Mike Rumbles not standing again in North East Scotland…… although his behaviour in the Chamber today left much to be desired ? Is he off to Italy again ?
@John Barrett
Sorry I think I have got it finally! – which was not I venture initially clear or else I am thick – that you were attacking the double standards of AWS for Westminster and not similar or the Scottish Parliament.
Again if you were encouraging women to stand for Parliament that is excellent. And I suspect few in the party sadly do what you did – and of course this should be extended to men and to others who are not councillors but may be activists or activists in the community etc.
We do though need to think of all the barriers that stop someone from standing and for women in particular that can be systemic and it can be initially not clear. Westminster Parliament is still a challenge for those with families – men and women – but perhaps particularly women who perhaps bear more family responsibility and perhaps (to be sexist!) are more concerned about the family generally.

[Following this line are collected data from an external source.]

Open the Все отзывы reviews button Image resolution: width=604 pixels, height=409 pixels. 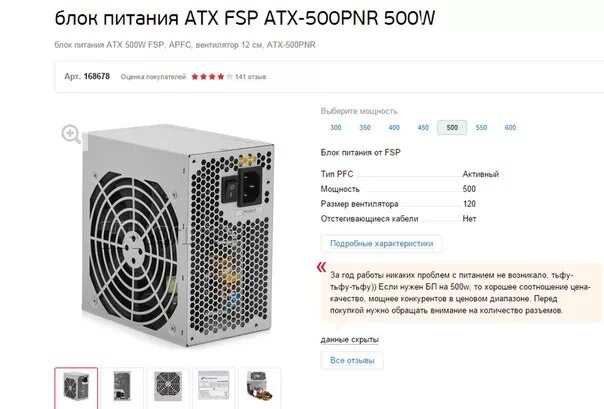pos(352,360)
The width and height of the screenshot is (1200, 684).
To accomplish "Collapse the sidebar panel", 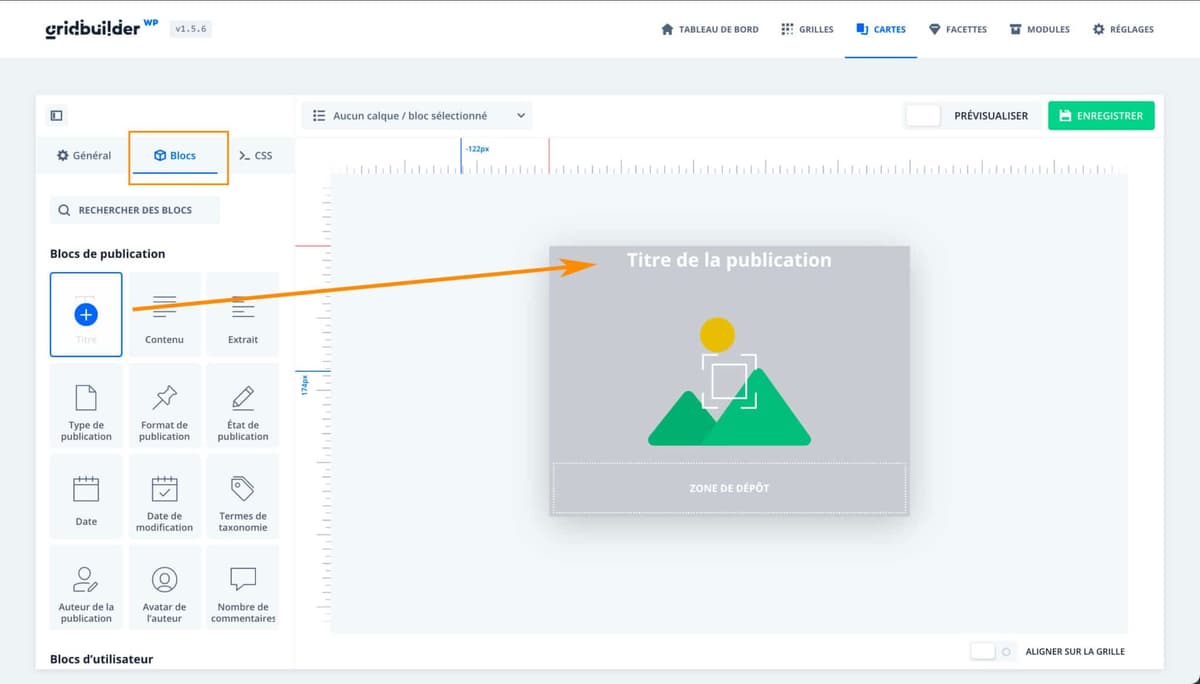I will tap(57, 115).
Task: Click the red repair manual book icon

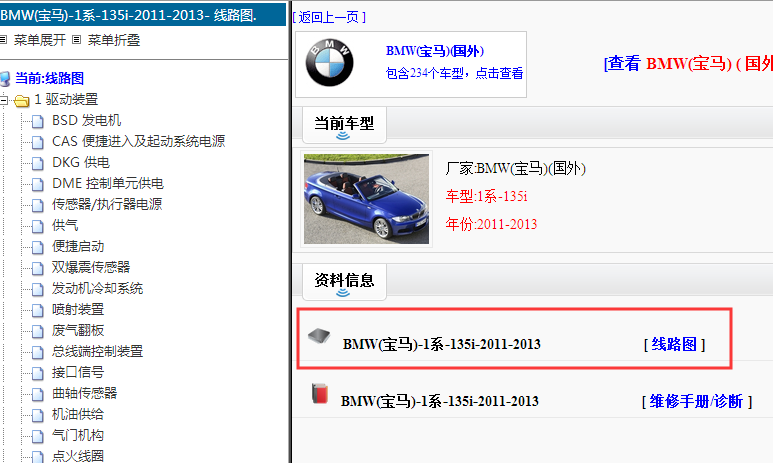Action: pos(319,393)
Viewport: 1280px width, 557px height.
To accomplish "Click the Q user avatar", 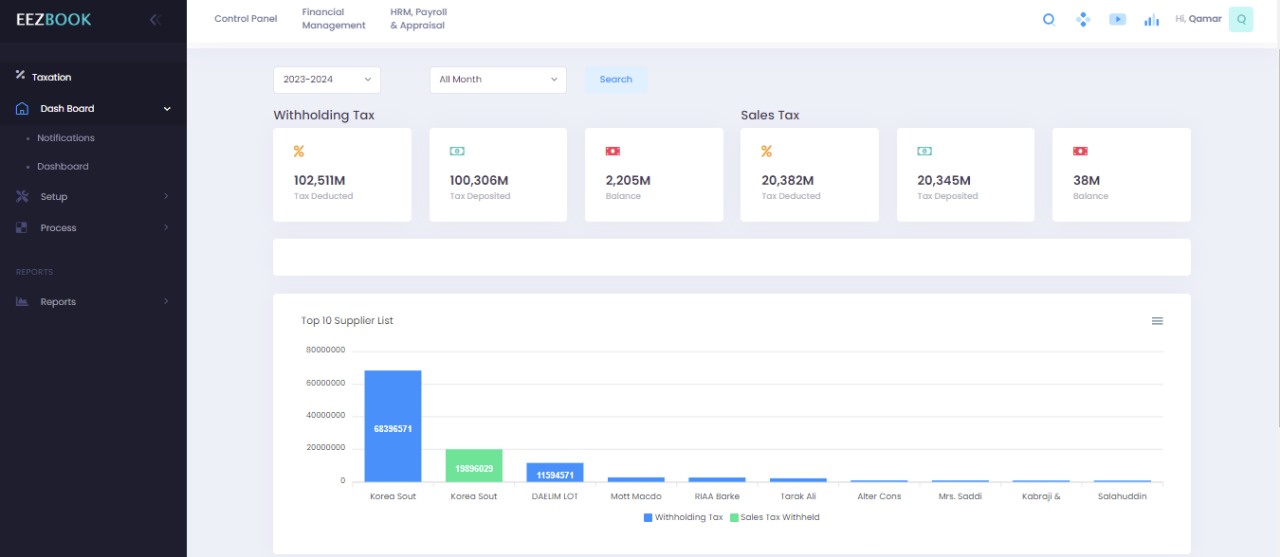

And of course quite a lot of that lies outside the Lib Dems immediate responsibility on how Parliament is organised etc.
We also need to think how we discriminate on other grounds and I think you made a very valid point that the concentration can be too much on gender. But on age (young and old), class, sexuality etc. And we are missing out on many good candidates, councillors and MPs because they don’t make it through the first barriers.
I felt intimidated when I went to my first branch meeting and if I hadn’t be quite committed politically wouldn’t have gone to my second – and many wouldn’t have.
Many will get involved in the Lib Dems because their friends and family etc. are and that can mean that whole swathes of the population never consider it because of their social circles and we need to reach out. And we also tend to consider people not just as deliverer fodder – and a young mum or dad may not have time or indeed inclination i they are running around after young children to deliver leaflets but might have quite a lot to say about the about the school, the local playground and may be involved in the local PTA etc. And we don’t get beyond “do you want to deliver Focus”, “no”, and thinking they are not interested at all or don’t have considerable skills to offer.